Short Reviews – The Final Close, J.P. Dixon

The Final Close appeared in the June 1977 issue of the Magazine of Fantasy and Science Fiction and was totally not made up by me.

The Final Close is the 3rd ‘Scary Injun’ story in the June 1977 issue. Nina was of the “monsters might be indistinguishable from indigenous people/indigenous people might be monsters” variety; The Horse Lord was of the “indigenous people know more about the scary stuff you should stay away from” variety; The Final Close is of the “indigenous people are gonna get ya, whitey, cuz they’re indigenous” variety. Racist? Sure, why not? But it’s like the short fiction version of a dime-store Indian; The Final Close captures a nuanced bit of Americana that can’t just be written off by saying it plays to stereotypes.

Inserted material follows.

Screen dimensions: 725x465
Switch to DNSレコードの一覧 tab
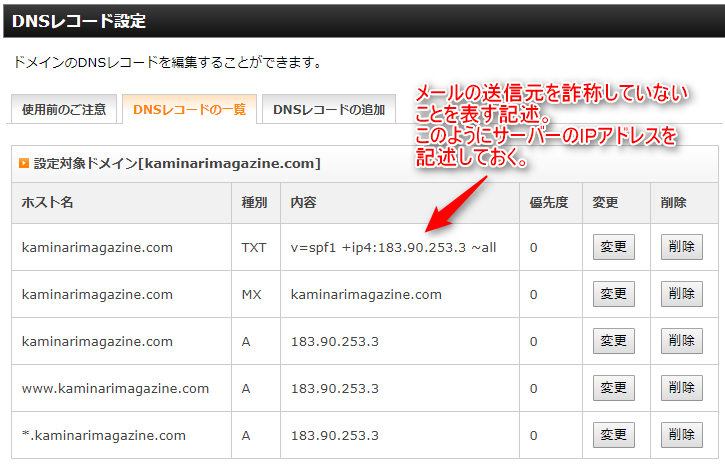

One of those door-to-door men that most folks only remember from old Looney Tunes -the kind who’d brag about selling refrigerators to Eskimos- and his young protege are making their way across the country selling folks headstones. If that doesn’t gob-smack you with foreshadowing of impending doom, I don’t know what would.

The ‘hero’ of the story is the young sales apprentice who thinks he’s on the verge of making it rich. He thinks he’s fancy stuff in his suit and tie, so doesn’t realize what a rube he is. Hitting on the counter girl at the burger & fries joint elicits a response of smiling contempt. Watch out for Old Pretty Mouth. The duo makes their way into Chickasaw City to find that the town’s name is only half-accurate. An angry lady and her neighbors end up chasing the “goddamn tourists” with a rifle and various implements straight into the maw of Old Pretty Mouth, a giant bass/serpent/crocogator/monster/something, and probably have a big larff about it after.

The Final Close, while not executed with quite the mastery of craft possessed by Bloch or playing with the depths of fear that The Horse Lord did, is a serviceable piece of disposable horror worthy of inclusion in a Creepshow-like showcase. The first one, not the second one. Like Nina, there’s the aspect of white fear at play, but more of the sort that makes you snicker as the unwitting dopes fall straight into whatever indigenous-peoples-related-doom awaits them.

One of the most striking aspects of the Final Close is the close attention to detail; if you only focus on the silly story of white guys chased by ‘injuns’ then ate by monster, you’ll miss the impressive amount of descriptive work put into making everything seem real and true to life. I’d not only believe that Dixon had driven through Chickasaw City, I’d believe that he ate at that burger & fries joint and had the counter girl snark at him. The last punch is with Old Pretty Mouth itself; after all of the details and descriptions, all we get of OPM is the kid’s dying thought that “Old Pretty Mouth looked just the way the kid had imagined him all along, and there was no escape.”

The best I can say about The Final Close is that this is how The Death of Bunny Munro should have ended.